Monday, June 13, 2016

Where's the Origin?


Students using Quadray Coordinates to better grasp XYZ (comparing and contrasting is an old technique), may wonder where best to locate (0,0,0,0) relative to an IVM ball packing.

Given we're planning to use the 12 combinations of {2, 1, 1, 0} as the centers of IVM spheres, 12 around the nuclear ball at (0, 0, 0, 0), we know we want the origin in a ball center.  If that's the case, how do we orient the four basis vectors (each one free to grow and shrink independently of the others, with these four sufficient to span our vector space or "room" through addition)?

Remember how the rhombic dodecahedron (volume 6) shrink-wraps every ball (voronoi cell concept)?  Its corners occur smack in the voids between spheres, where IVM ball centers are not.  We find two types of void however, and not in equal number.

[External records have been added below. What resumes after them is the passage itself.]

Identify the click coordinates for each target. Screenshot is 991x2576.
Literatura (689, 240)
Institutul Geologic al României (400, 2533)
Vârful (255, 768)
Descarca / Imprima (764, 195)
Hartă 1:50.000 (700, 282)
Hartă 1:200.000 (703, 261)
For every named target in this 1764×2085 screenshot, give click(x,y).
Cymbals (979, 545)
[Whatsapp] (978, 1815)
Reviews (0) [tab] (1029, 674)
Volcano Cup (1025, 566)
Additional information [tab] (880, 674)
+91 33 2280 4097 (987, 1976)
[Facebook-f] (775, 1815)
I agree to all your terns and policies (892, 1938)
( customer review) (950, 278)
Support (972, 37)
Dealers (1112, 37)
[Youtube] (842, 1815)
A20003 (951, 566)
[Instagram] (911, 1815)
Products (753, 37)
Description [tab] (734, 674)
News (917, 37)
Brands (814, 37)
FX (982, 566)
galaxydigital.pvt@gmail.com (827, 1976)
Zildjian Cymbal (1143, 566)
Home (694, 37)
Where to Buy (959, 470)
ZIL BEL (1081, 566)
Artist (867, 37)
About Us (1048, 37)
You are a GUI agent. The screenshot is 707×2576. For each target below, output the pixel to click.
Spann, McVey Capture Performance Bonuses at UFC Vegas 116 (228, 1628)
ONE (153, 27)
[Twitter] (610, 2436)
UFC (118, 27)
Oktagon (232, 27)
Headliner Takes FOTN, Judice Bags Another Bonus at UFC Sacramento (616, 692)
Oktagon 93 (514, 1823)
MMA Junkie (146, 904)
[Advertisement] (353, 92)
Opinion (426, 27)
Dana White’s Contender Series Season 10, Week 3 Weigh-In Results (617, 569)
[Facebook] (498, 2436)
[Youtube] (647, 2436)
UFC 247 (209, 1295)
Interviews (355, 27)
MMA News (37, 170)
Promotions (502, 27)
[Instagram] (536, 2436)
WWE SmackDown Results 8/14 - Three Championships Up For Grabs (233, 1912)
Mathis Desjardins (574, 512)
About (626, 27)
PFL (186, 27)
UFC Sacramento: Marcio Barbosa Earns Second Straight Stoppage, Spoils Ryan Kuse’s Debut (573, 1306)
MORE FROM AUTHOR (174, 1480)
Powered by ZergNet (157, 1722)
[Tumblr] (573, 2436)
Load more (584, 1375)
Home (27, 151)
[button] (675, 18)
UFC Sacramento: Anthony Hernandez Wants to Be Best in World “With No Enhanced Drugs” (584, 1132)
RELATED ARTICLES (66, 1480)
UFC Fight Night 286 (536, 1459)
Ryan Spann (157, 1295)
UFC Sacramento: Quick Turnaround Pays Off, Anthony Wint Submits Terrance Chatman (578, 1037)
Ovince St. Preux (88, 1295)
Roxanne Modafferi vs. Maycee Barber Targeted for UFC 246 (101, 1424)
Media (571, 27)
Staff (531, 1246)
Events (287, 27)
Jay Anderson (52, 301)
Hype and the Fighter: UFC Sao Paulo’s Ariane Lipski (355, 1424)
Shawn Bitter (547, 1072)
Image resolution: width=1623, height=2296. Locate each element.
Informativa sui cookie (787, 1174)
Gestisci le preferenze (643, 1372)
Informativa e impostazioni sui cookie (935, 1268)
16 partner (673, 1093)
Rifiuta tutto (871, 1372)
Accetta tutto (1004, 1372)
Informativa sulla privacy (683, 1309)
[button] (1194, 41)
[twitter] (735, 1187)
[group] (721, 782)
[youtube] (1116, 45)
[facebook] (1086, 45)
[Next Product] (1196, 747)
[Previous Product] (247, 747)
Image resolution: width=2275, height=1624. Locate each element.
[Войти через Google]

The rhombic dodecahedron is a combination of two Platonics, duals of one another, the cube and octahedron.  The octahedron termini define a complementary IVM i.e. balls inflated in these voids will grow to another IVM should the current balls shrink correspondingly to give them room.  The cube termini reduce to two cases:  two tetrahedrons.  Each of these is likewise an IVM waiting to happen, for a total of Four IVMs, a main focus of Russell Chu's visualizations.

The rhombic dodecahedron's long diagonals define the octahedron of the paired IVM, while the short diagonals define the cube connecting the two remaining alternative IVMs.

Remember the negative basis rays of any Quadray Tetrahedron are its dual complement, at the center of our cube, and therefore our rhombic dodecahedron which embraces an IVM ball.  That's how to picture your origin then.  Imagine two Quadray Tetrahedrons making the Stella Octangula with its tips reaching to the voids of alternate IVMs.  The octahedral voids are further away, at the dual octahedron's tips, at six locations (that's six in addition to this four-and-four of the Quadray star, for the 14 corners of the rhombic dodecahedron, dual of the cuboctahedron).

Now linear combinations of {2, 1, 1, 0} i.e. vector additions of however many such vectors, grabbing any of the 12 at random, with as many iterations as we like, keeps us to the IVM ball centers of a single IVM.  What's maybe strange here is the length of those basis vectors, which use for unit some length we mostly don't need as such.  R=1 or R=0.5 vis-a-vis the IVM balls will suit our needs more often.  The basis vectors simply delimit the four quadrants of the home base tetrahedron, each rated at one fourth of unit volume.